In January 2008, State Street Capital Trust III, a Delaware statutory trust wholly owned by the parent company, issued $500 million in aggregate liquidation amount of 8.250% fixed-to-floating rate normal automatic preferred enhanced capital securities, referred to as "normal APEX," and used the proceeds to purchase a like amount of remarketable 6.001% junior subordinated debentures due 2042 from the parent company. In addition, the trust entered into stock purchase contracts with the parent company under which the trust agrees to purchase, and the parent company agrees to sell, on the stock purchase date, a like amount in aggregate liquidation amount of the parent company's non-cumulative perpetual preferred stock, series A, $100,000 liquidation preference per share. State Street will make contract payments to the trust at an annual rate of 2.249% of the stated amount of $100,000 per stock purchase contract. The normal APEX are beneficial interests in the trust. The trust will pass through, as distributions on or the redemption price of normal APEX, amounts that it receives on its assets that are the corresponding assets for the normal APEX. The corresponding assets for each normal APEX, $1,000 liquidation amount, initially are $1,000 principal amount of the 6.001% junior subordinated debentures and a 1/100th, or a $1,000, interest in a stock purchase contract for the purchase and sale of one share of the Series A preferred stock for $100,000. The stock purchase date is expected to be March 15, 2011, but it may occur on an earlier date or as late as March 15, 2012. From and after the stock purchase date, the corresponding asset for each normal APEX will be a 1/100th, or a $1,000, interest in one share of the Series A preferred stock. In accordance with existing accounting standards, we did not record the trust in our consolidated financial statements. The 6.001% junior debentures qualify for inclusion in tier 1 regulatory capital.
As stated previously, our ability to maintain consistent access to liquidity is fostered by the maintenance of high investment-grade ratings on our debt, as measured by the major independent credit rating agencies.
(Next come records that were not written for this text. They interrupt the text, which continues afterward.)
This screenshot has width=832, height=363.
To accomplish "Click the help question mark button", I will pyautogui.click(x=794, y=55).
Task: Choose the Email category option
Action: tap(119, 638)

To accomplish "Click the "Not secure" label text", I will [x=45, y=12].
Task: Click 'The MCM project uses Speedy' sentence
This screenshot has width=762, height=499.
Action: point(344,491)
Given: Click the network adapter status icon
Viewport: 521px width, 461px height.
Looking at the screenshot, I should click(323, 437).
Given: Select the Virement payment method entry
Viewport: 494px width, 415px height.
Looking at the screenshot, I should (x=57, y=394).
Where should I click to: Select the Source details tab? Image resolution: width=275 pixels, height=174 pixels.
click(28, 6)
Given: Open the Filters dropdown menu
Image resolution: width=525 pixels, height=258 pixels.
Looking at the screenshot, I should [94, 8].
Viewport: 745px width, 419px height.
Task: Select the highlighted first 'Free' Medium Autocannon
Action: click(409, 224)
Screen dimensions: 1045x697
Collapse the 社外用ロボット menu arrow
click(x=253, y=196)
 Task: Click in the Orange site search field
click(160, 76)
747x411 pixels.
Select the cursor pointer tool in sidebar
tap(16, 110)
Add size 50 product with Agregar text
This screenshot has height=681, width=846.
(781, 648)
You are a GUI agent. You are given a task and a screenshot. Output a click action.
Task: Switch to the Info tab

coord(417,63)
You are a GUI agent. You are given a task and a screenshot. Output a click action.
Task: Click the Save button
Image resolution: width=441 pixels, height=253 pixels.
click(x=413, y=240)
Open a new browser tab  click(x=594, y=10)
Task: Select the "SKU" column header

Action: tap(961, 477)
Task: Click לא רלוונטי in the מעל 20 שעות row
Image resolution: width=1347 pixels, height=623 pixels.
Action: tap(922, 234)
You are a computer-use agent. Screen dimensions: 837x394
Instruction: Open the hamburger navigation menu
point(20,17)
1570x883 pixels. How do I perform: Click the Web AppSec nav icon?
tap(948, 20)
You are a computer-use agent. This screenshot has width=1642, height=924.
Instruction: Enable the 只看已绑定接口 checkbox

Factors essential to retaining high credit ratings include diverse and stable core earnings; strong risk management; strong capital ratios; diverse liquidity sources, including the global capital markets and customer deposits; and strong liquidity monitoring procedures. High ratings on debt minimize borrowing costs and enhance our liquidity by ensuring the largest possible market for our debt. A downgrade or reduction of these credit ratings could have an adverse impact to our ability to access funding at favorable interest rates. Following our January 3, 2008 announcement of a net charge to establish a reserve associated with certain active fixed-income strategies managed by SSgA, the major national rating agencies affirmed their ratings for State Street and State Street Bank. However, Moody's Investors Service and Fitch changed their outlook from stable to negative. These
changes have not had a material impact on our liquidity position or on our ability to access the global capital markets at reasonable rates of interest.